Nuestra Constitución Nacional contiene una norma de una importancia histórica, ética y jurídica inigualable. Se trata del artículo 29 de la carta magna que establece que “el Congreso no puede conceder al Ejecutivo Nacional, ni las legislaturas provinciales a los gobernadores de provincia, facultades extraordinarias, ni la suma del poder público, ni otorgarles sumisiones o supremacías por las que la vida, el honor o las fortunas de los argentinos queden a merced de gobiernos o persona alguna. Actos de esta naturaleza llevan consigo una nulidad insanable, y sujetarán a los que los formulen, consientan o firmen, a la responsabilidad y pena de los infames traidores a la patria”.
La norma tiene una explicación conocida y vinculada con las preocupaciones de Juan Bautista Alberdi (aparentemente el ídolo libertario de esta coyuntura) sobre los riesgos anti-republicanos del abuso del poder totalitario.
En los nacimientos institucionales de nuestro país, el constituyente quiso dejar claro que el resguardo del principio republicano, de la idea de división de poderes como esencia ética del ejercicio del gobierno, del Estado de derecho, y de la vigencia de la República y del modelo democrático eran las columnas protagónicas del diseño político institucional al que se aspiraba para nuestro país.
Ningún ataque a estos puntos de partida ideológicos podía generar sólo indiferencia.
Siempre ha existido la convicción que en este tipo de decisiones se definía la elección de nuestro modelo de vida cívico y comunitario.
Frente a esos dilemas el constituyente tuvo claridad acerca de que la defensa del eje republicano de la división del poder merecía la máxima energía, claridad y convicción.
En nuestra Constitución el derecho penal o la directa aplicación de sanciones penales son convocados normalmente sólo para recordar límites, garantías y un nítido humanismo.
Casi no hay referencias positivas o muy entusiastas en el texto constitucional al control penal.
Posiblemente haya una excepción en la única instancia en la cual el legislador creyó necesario la regulación de ciertos actos bajo apercibimiento de la aplicación de las penas más duras y los más enérgicos calificativos.
Ello fue justamente cuando se nos recuerda a todos los argentinos y argentinas que no debemos tolerar ni por un segundo ensayos totalitarios y la conocida “suma del poder público”.
El artículo 29, más allá de recordar la responsabilidades penales de los que el propio constituyente denomina como traidores a la patria, establece que cualquier disposición legislativa que otorgue esa suma del poder público tiene una nulidad insanable.
Es evidente que no hay mejor modo para descuartizar el principio republicano que anular las facultades del poder que tiene mayor vinculación con la voluntad popular.
En efecto es el poder legislativo y no el judicial y tampoco el ejecutivo el que durante un gobierno representa la voluntad del pueblo.
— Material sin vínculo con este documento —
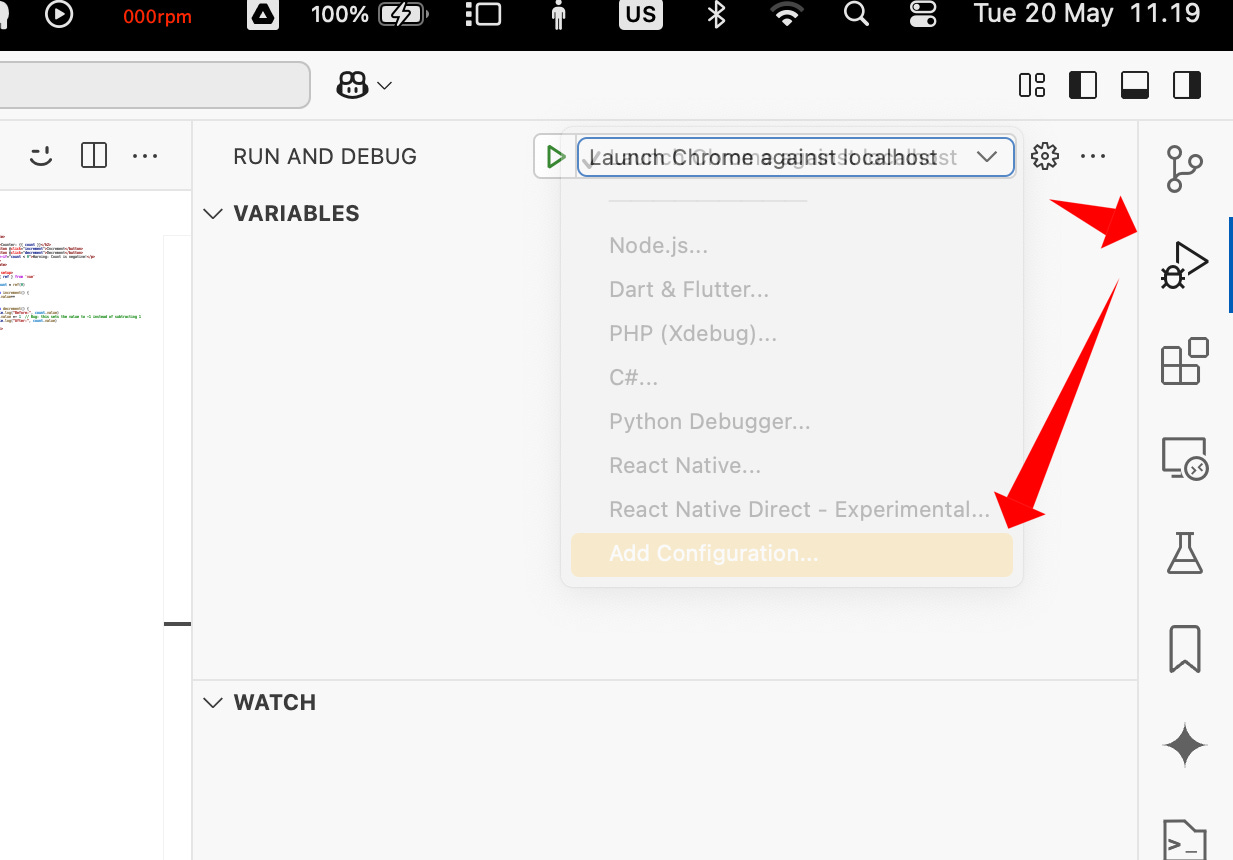
Task: Toggle the secondary sidebar visibility
Action: [1186, 85]
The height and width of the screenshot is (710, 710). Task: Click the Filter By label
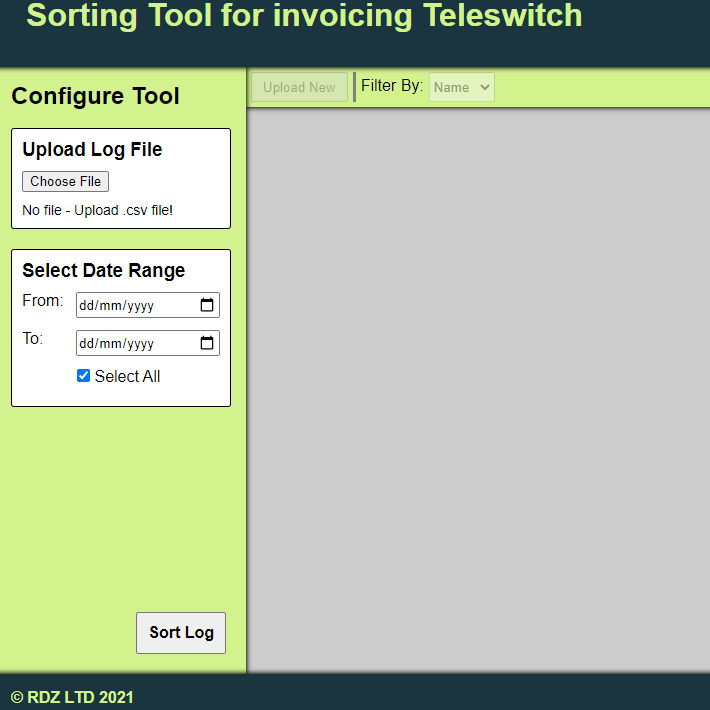point(392,86)
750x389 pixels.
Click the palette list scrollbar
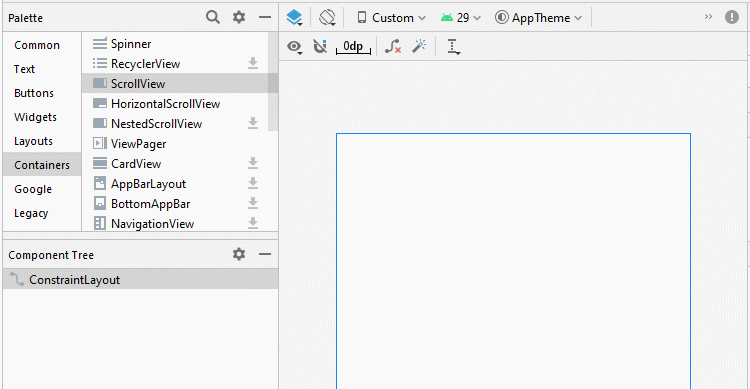click(x=273, y=82)
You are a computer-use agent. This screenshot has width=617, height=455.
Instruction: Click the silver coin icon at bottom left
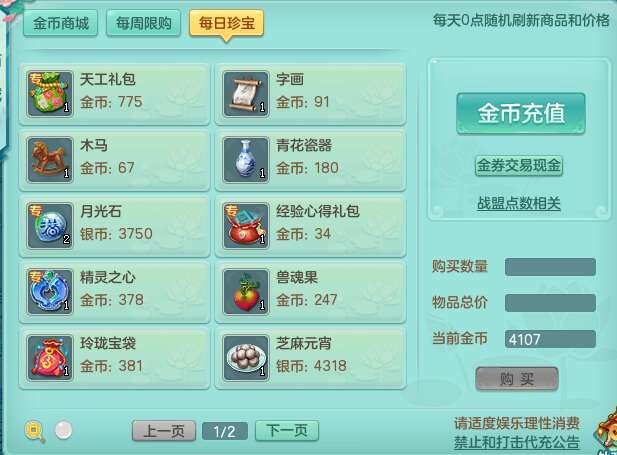pos(63,430)
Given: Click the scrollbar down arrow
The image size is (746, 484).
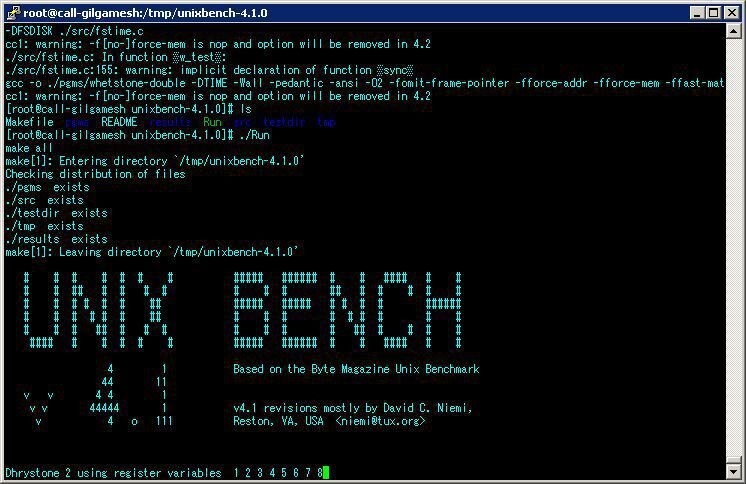Looking at the screenshot, I should coord(733,472).
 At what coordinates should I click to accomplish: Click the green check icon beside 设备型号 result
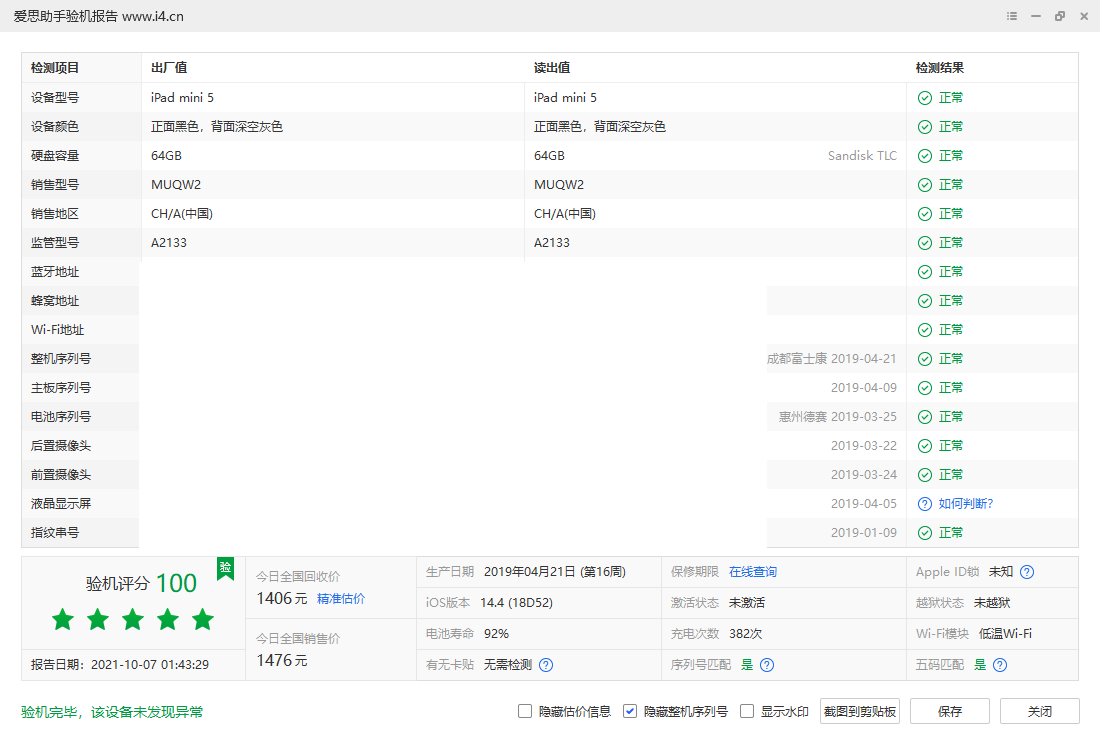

Anular aunque sea por un minuto y aunque sea en una o dos políticas públicas la facultades del poder legislativo delegándolas en el poder ejecutivo no es otra cosa que aquello que tacha de nulo con total elocuencia el artículo 29 de nuestra Constitución.
Es claro que los Diputados y Senadores de la Nación tienen una única decisión digna frente a la abusiva propuesta del poder ejecutivo en el artículo 3 de la llamada ley ómnibus de delegar en materia económica, financiera, fiscal, provisional, de seguridad, de defensa, tarifaria, energética, sanitaria, administrativa y social las facultades legislativas en el poder ejecutivo y ello con la posibilidad (que decide el propio Presidente) de que se extienda ese despropósito durante todo el mandato.
La decisión moral e institucionalmente explicable a nuestros hijos es el rechazo absoluto a esa anulación del un poder constitucional.
No se trata de la cantidad de materias ni de la duración del totalitarismo, se trata de la idea de no vivir bajo el manto de una república. Tenemos el derecho de que no nos quiten la república ni por un segundo.
El riesgo de un daño irreversible es tan grande que si se vota esta delegación infame de facultades legislativas en verdad nada importa la objeción, reforma, crítica o límite que hagan los legisladores frente a las otras normas de ese lamentable cuerpo legislativo: lo que el poder ejecutivo y los legisladores dóciles (de modo más o menos visible) ocultan es que aquella norma que no logre acuerdo, si se admite esa virtual reducción a la nada misma del poder legislativo, podrá lograr su vigencia posterior con la sola (e incontrolada) firma del Presidente.
De las crisis no se sale con modelos menos virtuosos o moralmente inaceptables, se sale profundizando la vida en comunidad, los lazos interpersonales, mejorando los debates parlamentarios, dando la cara frente a los dilemas difíciles que siempre enfrenta un gobierno. De las crisis se sale con más democracia. No con más autoritarismo.
El autor es doctor en derecho (UBA). Profesor titular de derecho penal (UBA).